Metaphase: Chromosomes line up along the equator (metaphase plate) of the cell.
Anaphase: Sister chromatids separate and are pulled to opposite poles.
Telophase: Nuclear envelopes reform, chromosomes de-condense, and spindle fibers disassemble.
Cytokinesis: Cytoplasm divides, creating two identical daughter cells.
Centromeres: hold chromatids together.
Regulation of the Cell Cycle
The cell cycle is controlled by molecules such as cyclins and cyclin-dependent kinases (CDKs).
Cyclins: Proteins that control cell cycle timing by activating CDKs, which drive progression through different phases. Checkpoints.
Cancer patients have hijacked cyclins, causing cells to divide uncontrollably.
These regulators determine whether the cell is ready to move to the next stage of the cycle.
Cyclin A CDK2 Inhibits S phase
Stem Cells and Therapeutic Potential
Stem cells have the capacity to differentiate into specialized cells.
They hold potential for therapeutic applications aiming to replace damaged cells in various tissues.
Embryonic stem cells can be found in bone marrow and fetal/placental blood. Can add a growth factor, grow these cells to match an organ system. (Magical cell).
Quick Reference: Key Definitions and Concepts
Cell membrane: phospholipid bilayer with embedded proteins and cholesterol; semi-permeable barrier.
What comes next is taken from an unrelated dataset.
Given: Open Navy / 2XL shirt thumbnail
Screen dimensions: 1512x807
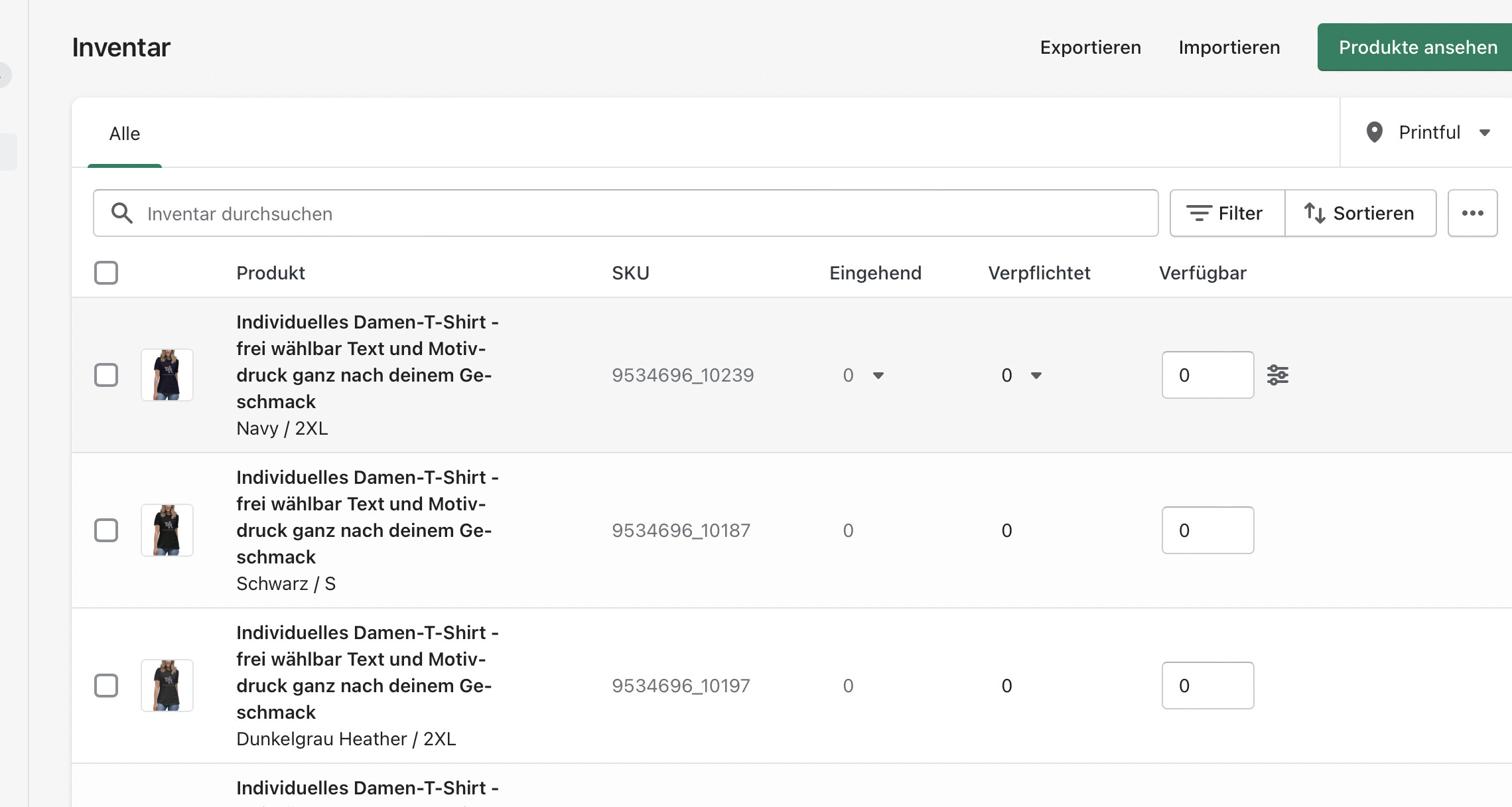Looking at the screenshot, I should (167, 375).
Phospholipid: polar head (hydrophilic) and non-polar tail (hydrophobic).
Passive transport: diffusion without energy; includes simple and facilitated diffusion.
Active transport: energy-dependent transport (ATP usage).
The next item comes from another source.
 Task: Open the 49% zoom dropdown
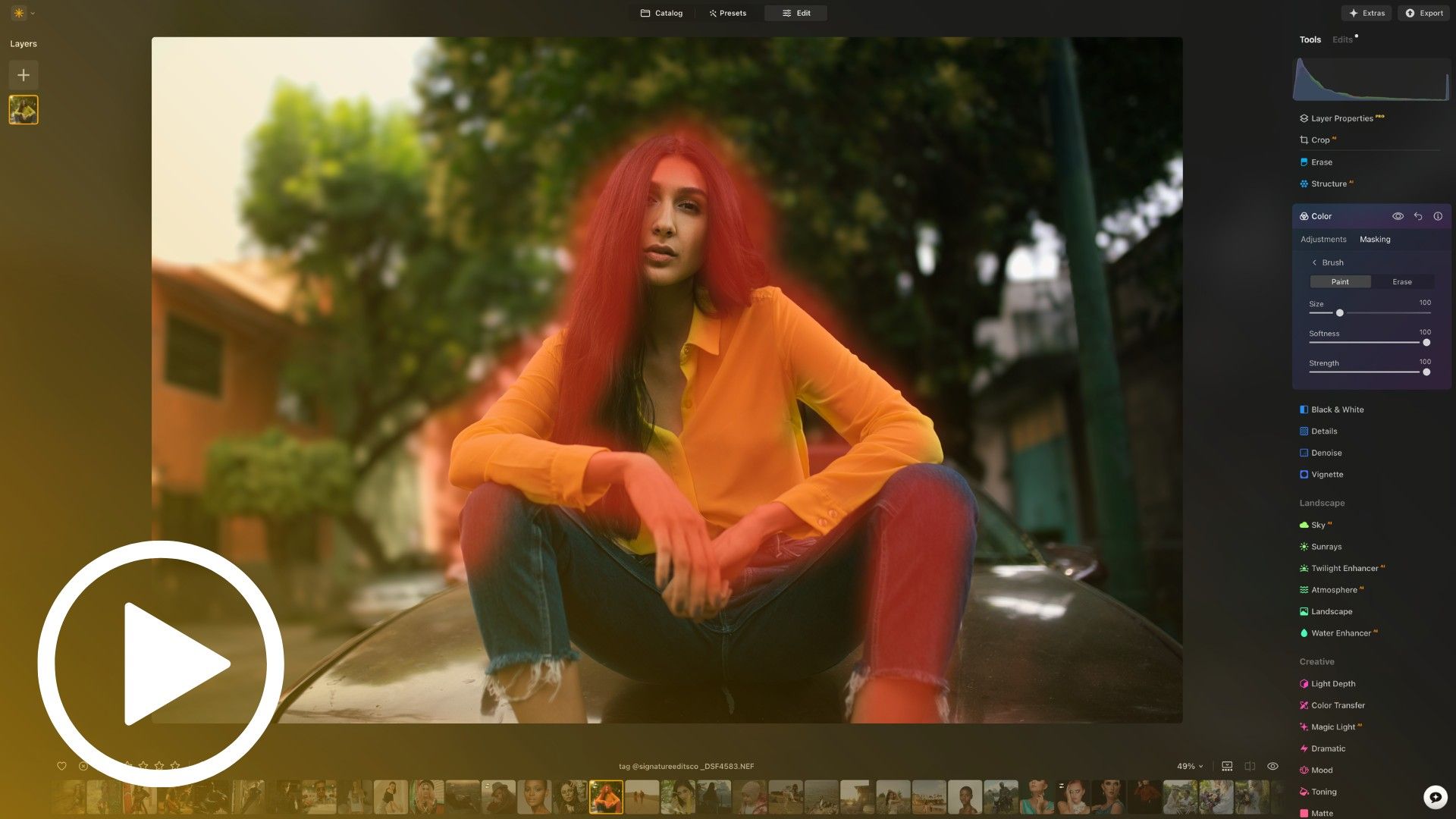click(x=1190, y=767)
Aquaporins: channel proteins that facilitate water movement.
CFTR: chloride channel; mutation leads to cystic fibrosis.
Hypertonic/Isotonic/Hypotonic: describe solute concentrations relative to cell interior and effects on cell volume.
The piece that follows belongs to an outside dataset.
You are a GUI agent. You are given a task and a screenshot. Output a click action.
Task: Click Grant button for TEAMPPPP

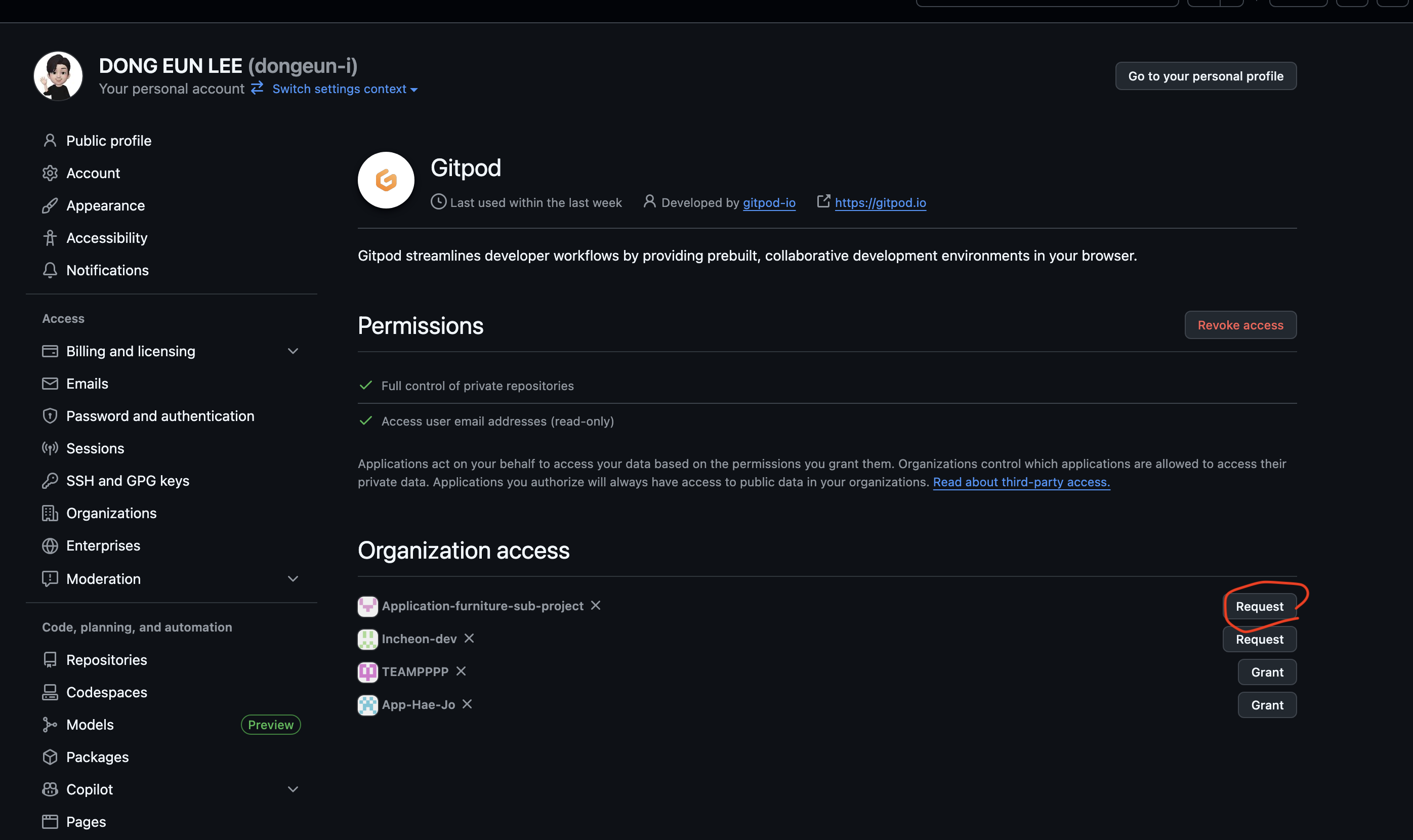pyautogui.click(x=1266, y=672)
Endocytosis: uptake of material via vesicle formation; phagocytosis, pinocytosis, receptor-mediated endocytosis.
Exocytosis: export of materials via vesicle fusion with plasma membrane.
Endomembrane system: network of membranes coordinating protein trafficking and metabolism (nucleus, ER, Golgi, lysosomes, vesicles).
ER: Rough (ribosomes, protein synthesis) and Smooth (lipid synthesis, Ca++ regulation, detoxification).
Golgi: modifying, sorting, and shipping proteins; lysosome production.
Mitochondria: ATP production via inner membrane processes; two membranes.
Nucleus: stores DNA; site of replication and transcription.
DNA: double helix; packaged with histones into chromatin; condensed into chromosomes during division.
DNA replication: semiconservative; each daughter genome contains one existing strand and one newly synthesized strand.
Central dogma: DNA -> RNA (transcription) -> Protein (translation).
Cyclins & CDKs: key regulators of cell cycle progression.
Stem cells: undifferentiated cells with potential to differentiate into multiple cell types.